I spotted a shack selling coffins. Among the simple plywood structures, there were miniature wood boxes. It took a moment for me to realize that they were baby coffins. My chest tightened. I had never thought about what it must be like to be a parent, or to lose a child. But at that moment, it was all I could think about.

Dan marched on, seemingly unaware of the effect that the slum was having on me.

A man named Baba Chris welcomed us to Dan's compound, a two-building “plot” with about sixty people in seventeen ten-by-tens. Baba Chris offered us chai in his shack. It was not good form to refuse such a gesture of hospitality, but I was too tired. I needed to lie down. “Thank you, but next time please.” I shook his hand and begged his pardon.

Dan's room was neat and furnished with a wood bed, sofa, small table, paraffin stove, and a cardboard box with some cookware.
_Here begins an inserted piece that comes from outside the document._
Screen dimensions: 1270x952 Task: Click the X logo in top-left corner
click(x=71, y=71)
A handful of clothes hung from a piece of twine on the wall. The sun hammered the tin rooftop, creating a sauna inside. I stretched out on the bed as Dan left to purchase sodas. Shutting my eyes and relaxing my body, I took in the sounds. A boy shouted. A dog barked. A man coughed. A wood door slapped shut. Water splashed and a broom whisked across cement. Far off in the distance, pickaxes pinged like chimes. Music rattled off stereos, stretching for high notes out of reach. Then there was the breeze, that cool breeze that moved over the rippled rooftops with a soft whistle. My head was pounding. I wanted to capture the breeze and pour it into my face. I was exhausted, disgusted, and overwhelmed, and it was exhilarating.
This
was exactly what I wanted—to be pushed to my limits, to go somewhere and do something risky, important, and complicated. At last, I was where I needed to be.
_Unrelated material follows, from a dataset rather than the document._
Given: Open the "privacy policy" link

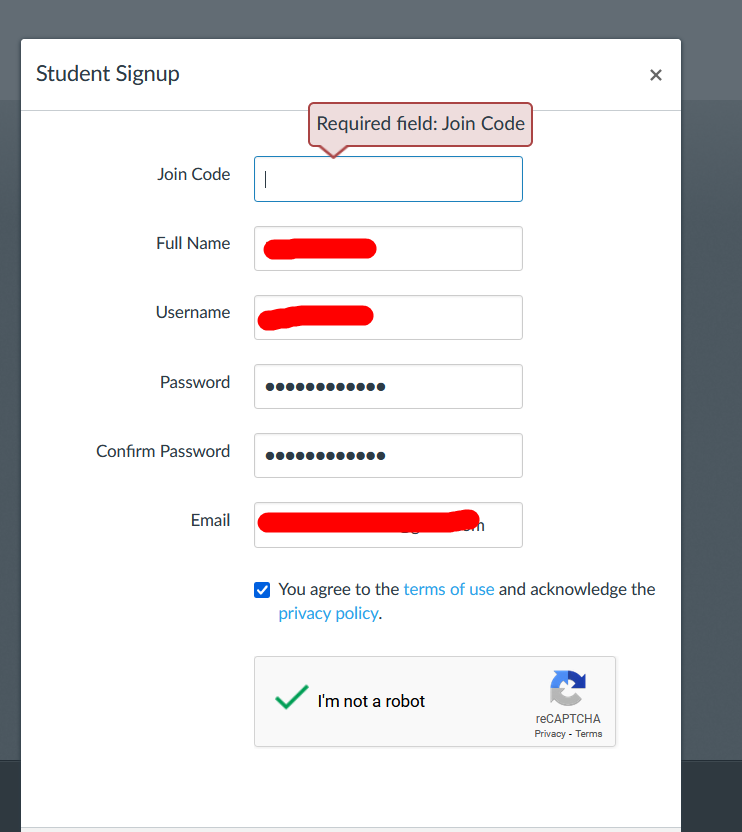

Dan returned with sodas and began to tell me about his life. As he spoke, it dawned on me that while he might not look tough, Dan was stronger than I could imagine. Raised by a single mother who brewed moonshine out of her home in the rural Nyanza Province near Lake Victoria, Dan first arrived in Kibera as an eighteen-year-old high school graduate in search of opportunity. He rented a shack with his brother and held odd jobs in Nairobi's Industrial Area, to which he commuted by foot for two hours each day. Dan's eyes were severely burned in an accident at a chemical manufacturer, and the company refused to cover his medical expenses. With persistence, skill, and luck, he recovered and eventually met a businessman who helped him pay for an accounting course. After acing the course, Dan found work as an office assistant in Nairobi's city center. It was his first full-time job in the formal sector, though he had much larger ambitions. Dan wanted to be a surgeon. He viewed Kibera as a rung in his ladder of socioeconomic advancement.
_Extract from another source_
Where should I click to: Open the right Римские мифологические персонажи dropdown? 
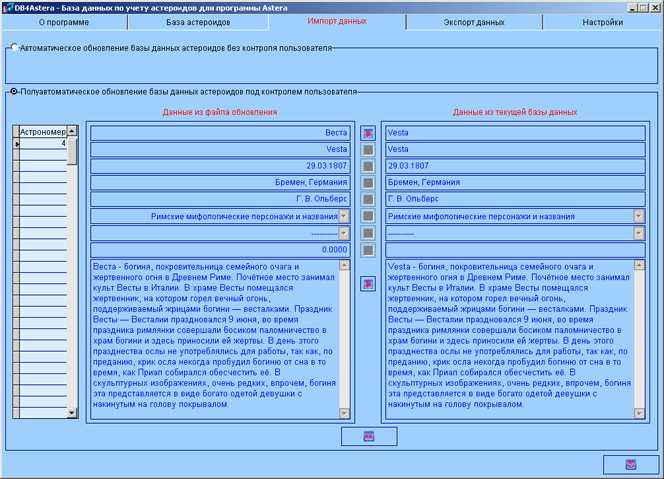[x=638, y=216]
“A surgeon? Have you ever met a surgeon from Kibera?” I asked.

“Not really, but that doesn't mean it can't happen.” His attitude was amazing. Later in our conversation he surprised me again by offering his house as a place to stay. I thanked Dan for his generous offer and told him that I'd appreciate crashing at his place as soon as I secured a research permit with Oluoch.

“What, do you think they'll arrest you?” Dan laughed.

“I don't know, perhaps.”

“No, the police, never. They never come down here. Closest they'll come is the railways. They're afraid, you know.”

“Afraid of what?”

“Afraid they'll get lost, and maybe even beat. You know, the community, we deal with it ourselves. Mob justice. A thief steals from you here, the community will respond. And if they catch that thief, it'll be the end of him. Beat him and burn him.”

I cringed.

“Here we have a saying,” Dan continued. “You would rather cross a thief than a policeman on the tracks. Why? Because the thief will just take your stuff. The police, they'll take your stuff
and
throw you into jail.”

“Dan, should I be concerned about thieves? I mean, would I be endangering you if I stayed at your place?”

“No, no Omosh. Me, I'm okay, and this is a good compound where we look after each other. We have a lot of good people here. But maybe don't tell a lot of people where you're staying. And keep doing that
gota
thing. The thugs, they like that.”

I laughed, thinking about how the universal fist bump might become my best defense. My ROTC commander Major Boothby would have enjoyed my exchange with Dan and referred to the information he provided as an example of “local intelligence.”